AK Parti seçmenindeki bu görüş önemsenmelidir. Cumhurbaşkanlığı seçimlerine bu görüş damga vurabilir.

Araştırma şirketlerinden MAK MAK Araştırma Danışmanlık yeni anket çalışmasını tamamladı. MAK Araştırma Danışmanlık Başkanı Mehmet Ali Kulat, dün sosyal medya hesabından anket sonucuna ilişkin bazı notlar paylaştı.

– Sayın Davutoğlu ve Sayın Babacan'ın parti oyları halen sağlıklı ölçülemiyor ama bir partiye 24 Haziran da oy veren seçmenin yüzde 25'i kararsıza geçmiş durumda... Bu dramatik düşüş kesin! O seçmen geri döner mi? Yeni partilere mi gider? Onu göreceğiz...

– Cumhurbaşkanlığı Hükümet Sistemi'ne geçiş referandumunda EVET diyen seçmenin yüzde 25'lik bir oranı bugün referandum olsa HAYIR diyecek... Seçmenin önüne "güçlendirilmiş parlamenter sistem" gelse ciddi oranda EVET diyecek.

– O partideki dramatik düşüşe ve seçmenin kararsıza kaymasına rağmen muhalefet partilerinde de ciddi bir yükseliş yok.

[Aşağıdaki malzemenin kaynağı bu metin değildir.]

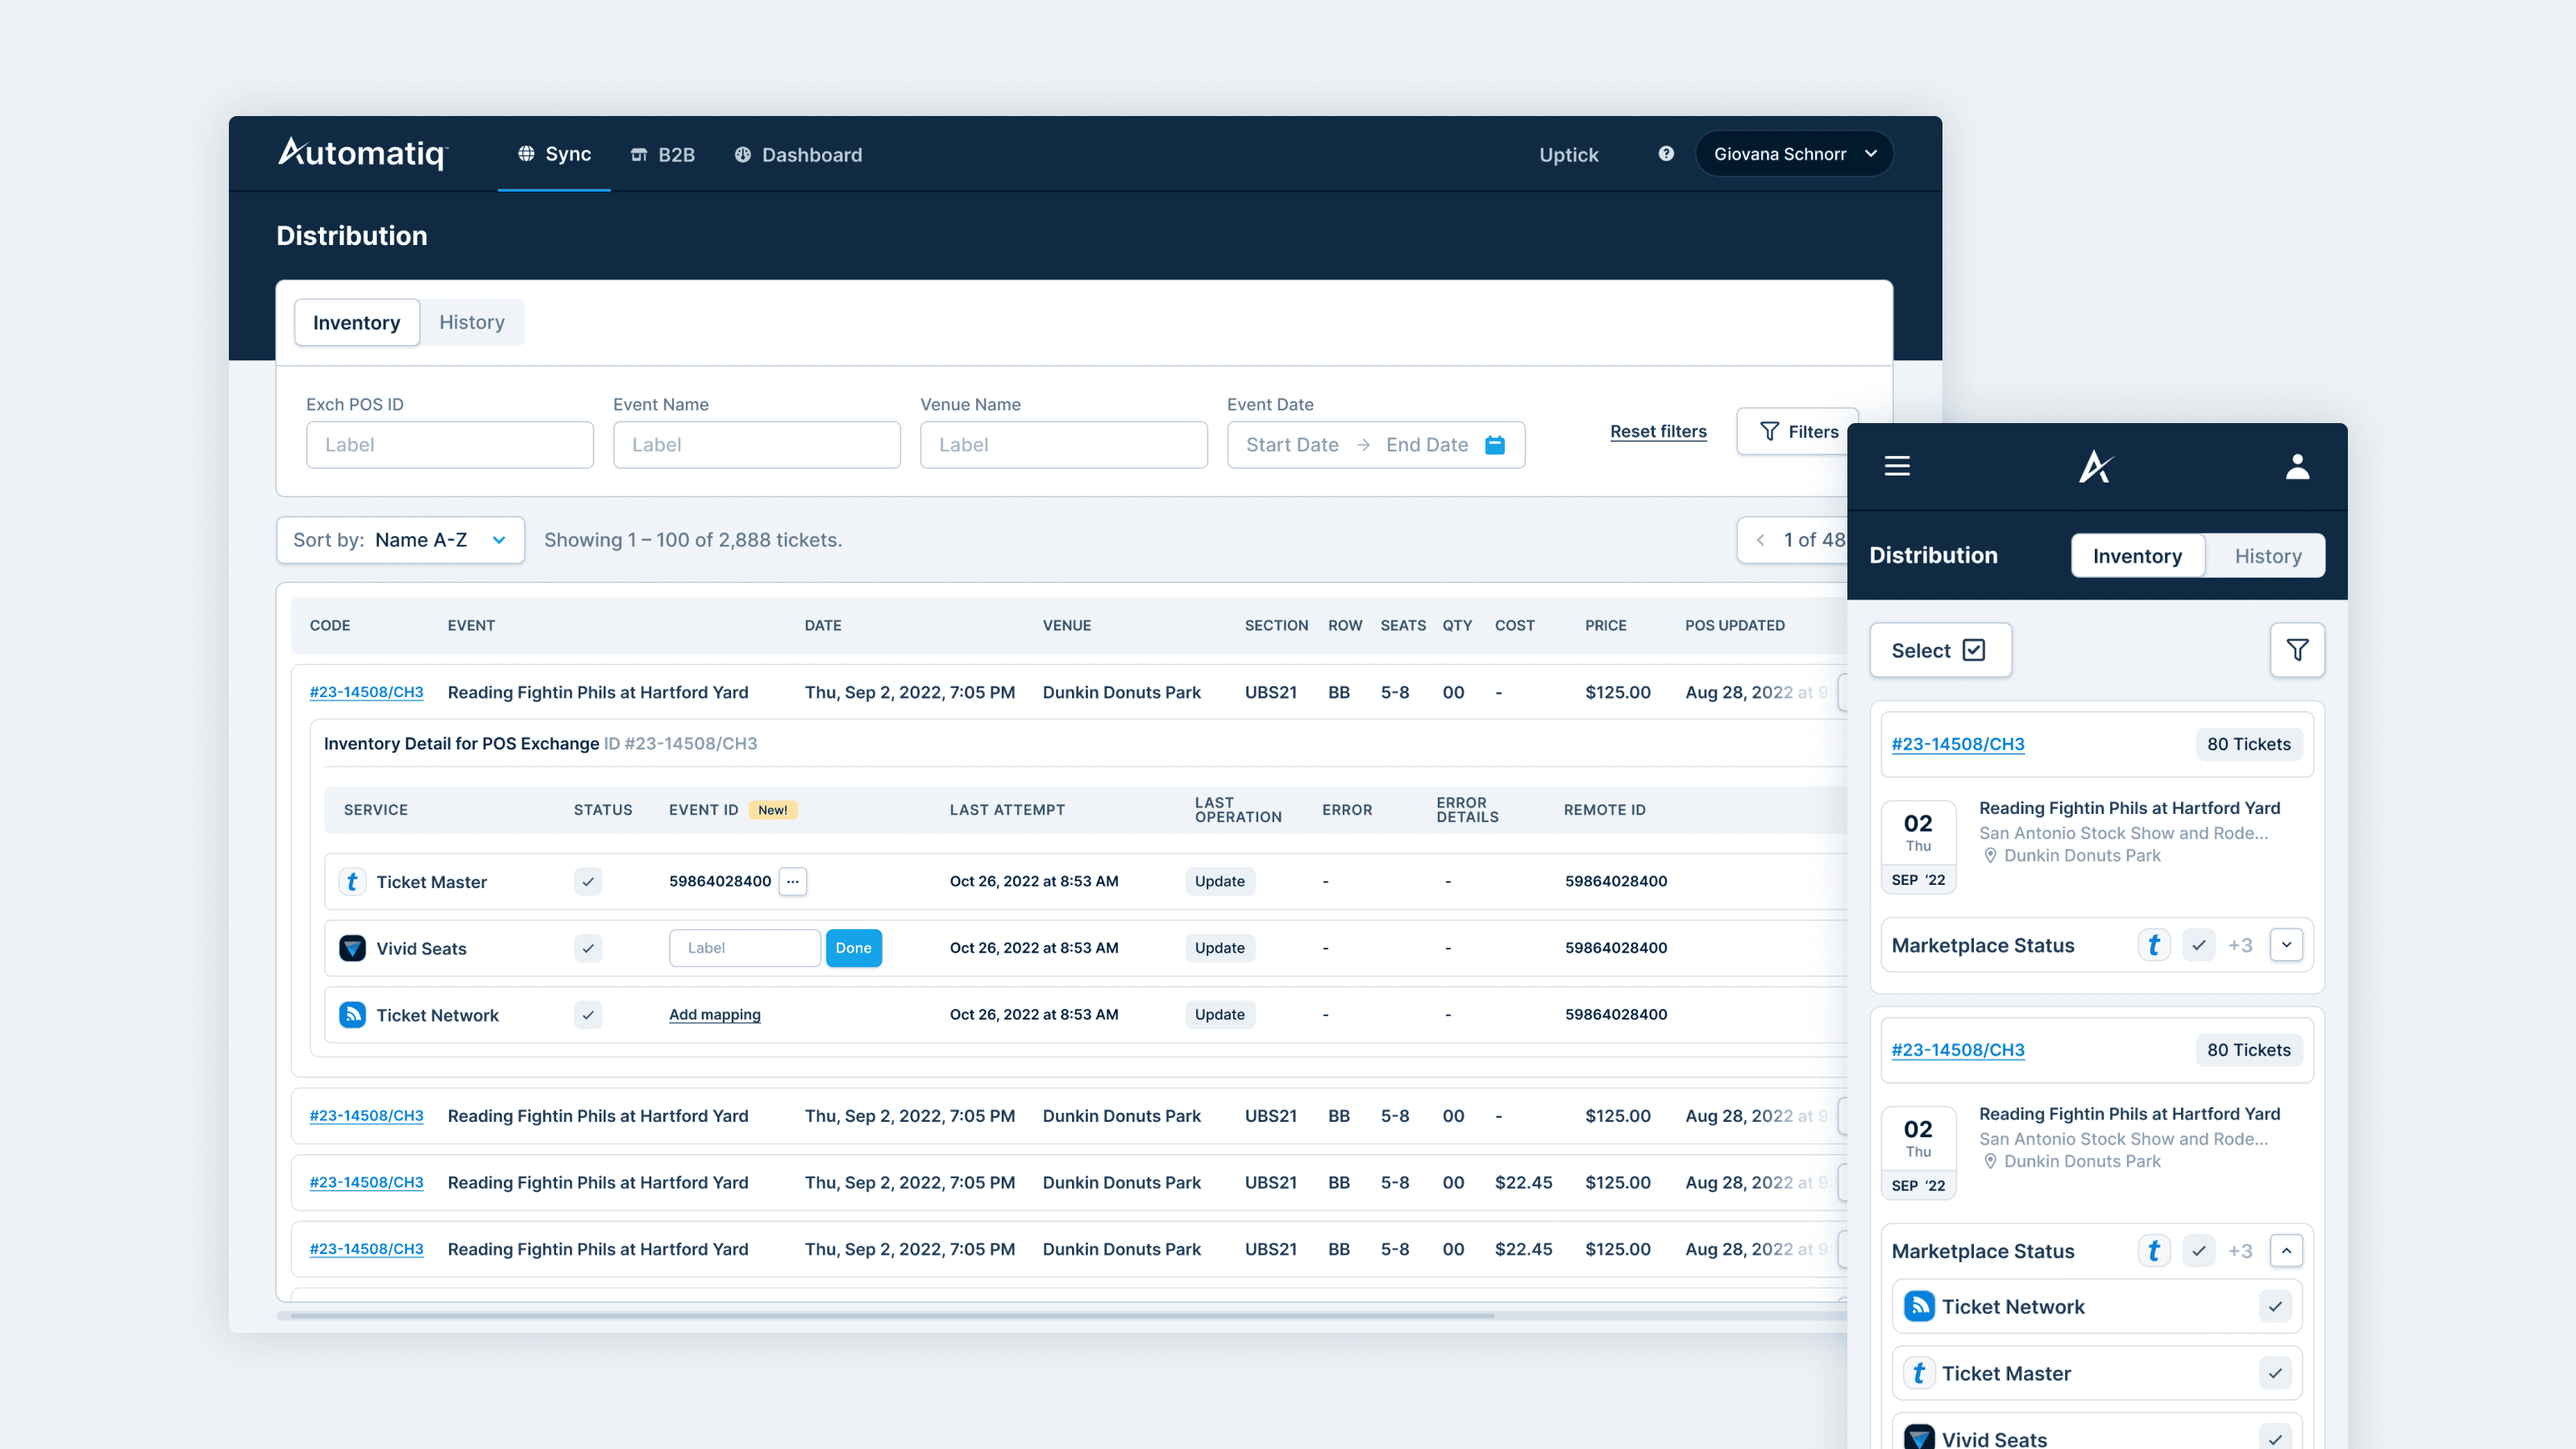Screen dimensions: 2576x1449
Task: Expand first Marketplace Status chevron
Action: pos(2286,945)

Bazı parti liderleri bizzat lider 'ilk kez' bu düzeyde eleştiriliyor. Karizma liderlik yerini oyun kurucu lidere bırakıyor.

– AK Partili seçmenin yarısı Cumhurbaşkanlığı Hükümet Sistemi'nde yüzde 50+ 1 şartının yanlış olduğunu, 50 + 1 şartının AK Parti'ye ciddi zarar verdiğine inanıyor.

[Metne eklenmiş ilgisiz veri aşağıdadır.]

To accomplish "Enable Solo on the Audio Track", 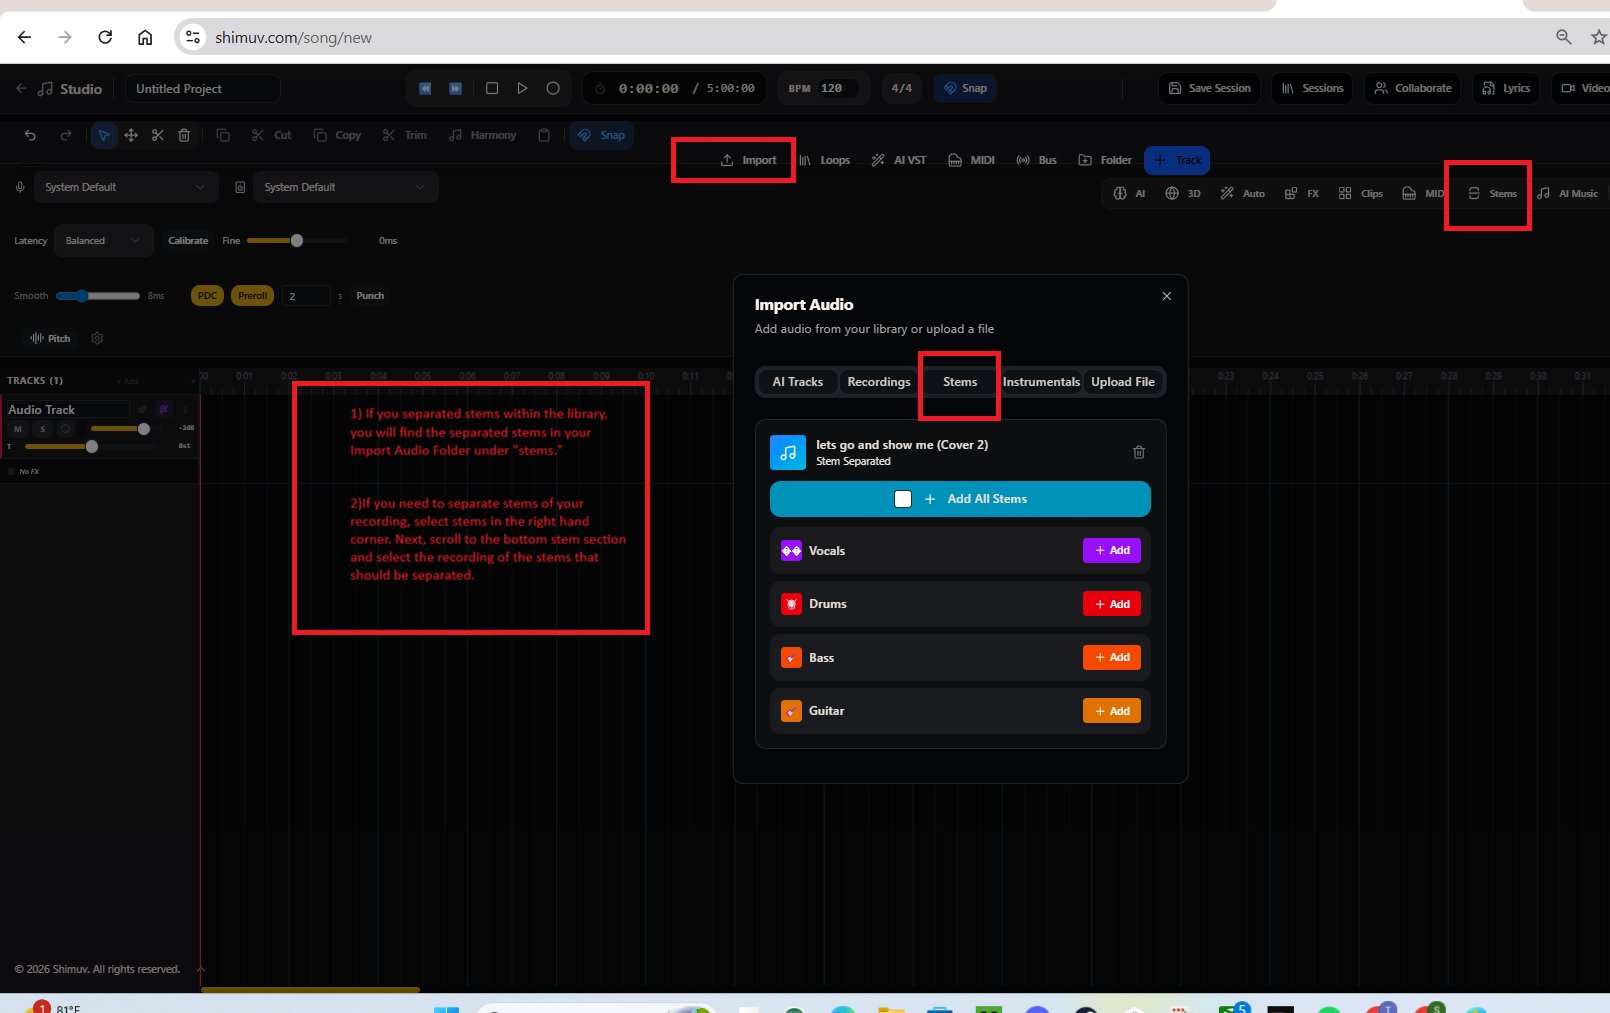I will (x=43, y=428).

24 Haziran'daki Cumhurbaşkanlığı seçimde Tayyip Erdoğan yüzde 52,6, Muharrem İnce yüzde 30,6, Selahattin Demirtaş yüzde 8,4, Meral Akşener yüzde 7,3 oy almıştı.

Aynı gün yapılan milletvekili seçiminde ise AK Parti 42,6, CHP yüzde 22,6, HDP yüzde 11,7, MHP yüzde 11,1, İYİ Parti yüzde 10 oy almıştı.

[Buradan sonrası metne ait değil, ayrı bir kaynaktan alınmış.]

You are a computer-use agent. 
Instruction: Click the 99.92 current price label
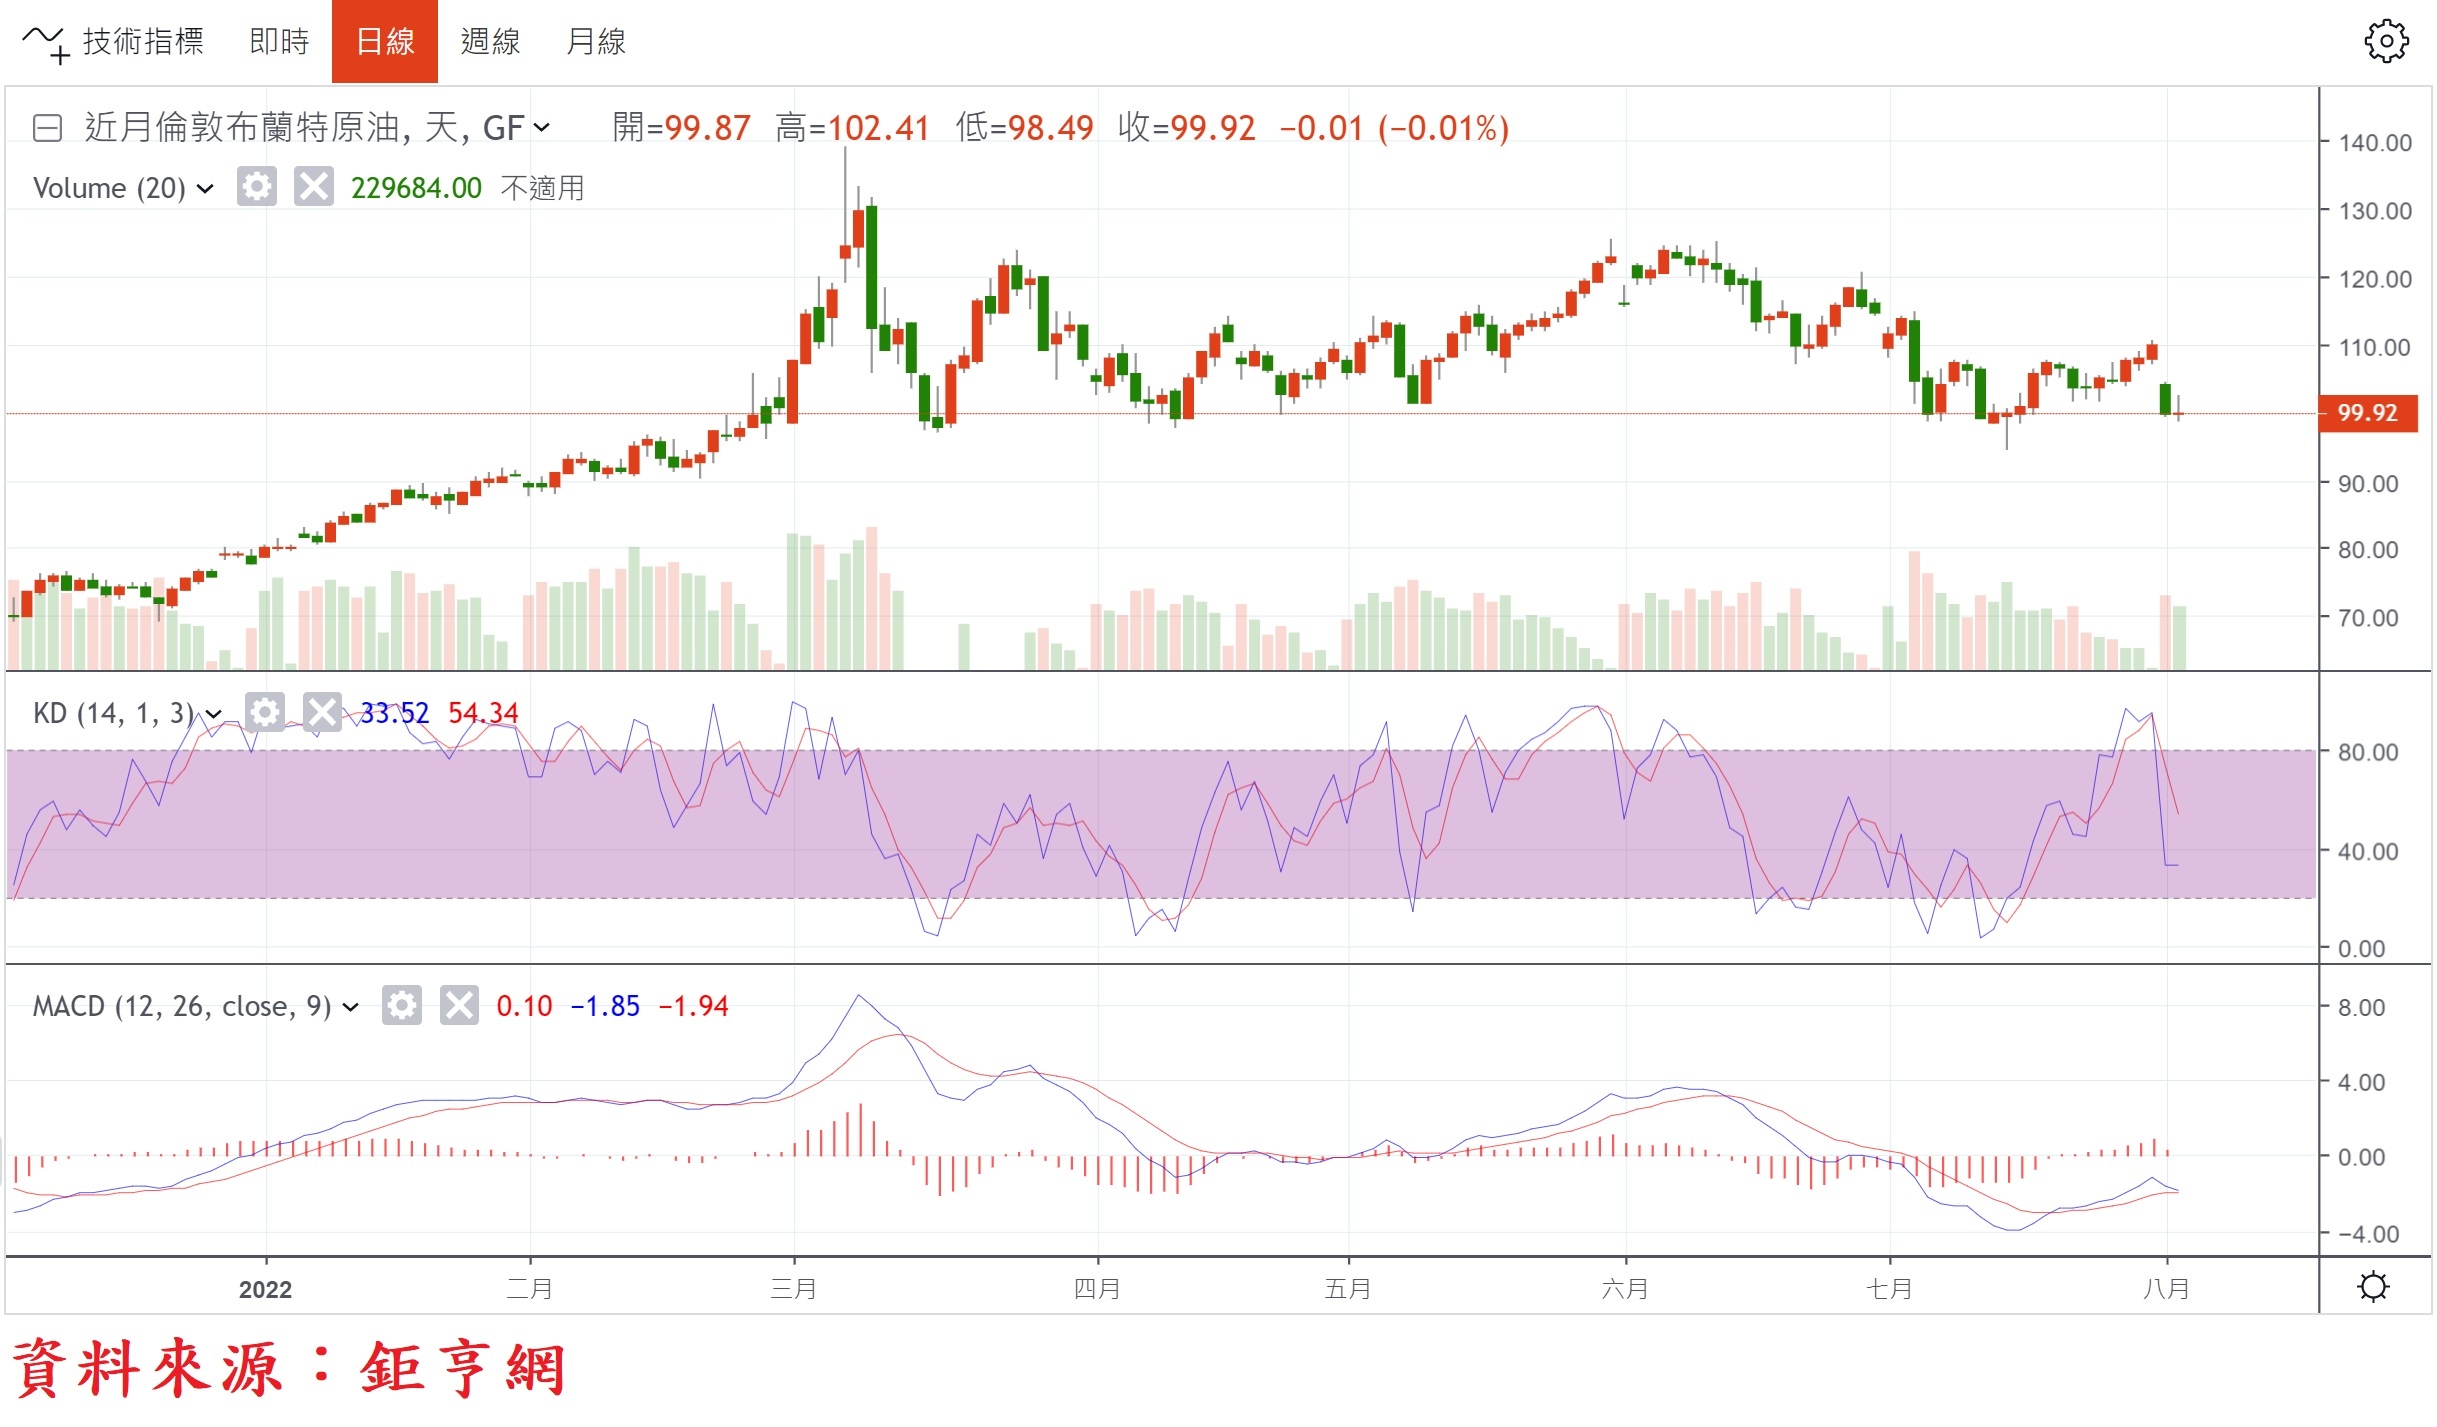(2366, 413)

Görülüyor ki iktidar partisinin oylarında düşüş var. Bununla birlikte AK Parti seçmeni partili cumhurbaşkanlığı seçiminde frene basmış görünüyor. Bu da bugünkü sistemden memnun olmayanların sayısındaki artışın yükselişe geçtiğini gösteriyor.

Hiç kuşkusuz Cumhurbaşkanı Erdoğan da AK Parti kurmayları da kendileri özel kamuoyu araştırmaları yaptırıp sonuçlarını değerlendiriyorlardır.

Muhalefet partileri de araştırmalar yaptırıyor. Bunların dışında bazı bağımsız araştırma gruplarının da sonuçlarını kamuoyu ile paylaştıklarını biliyoruz.

Davutoğlu'nun partisi kuruldu. Şimdi sırada Babacan'ın partisi var.

Bu partilerin nasıl bir kamuoyu oluşturacağı, "parlamenter sistem" konusunda seçmeni ne kadar ikna edeceği bilinmiyor.

Ancak, siyasette taşlar yerinden oynayacak. Bütün bu gelişmeler karşı Cumhurbaşkanı Erdoğan'ın nasıl bir strateji geliştireceğini de görmemiz gerekiyor.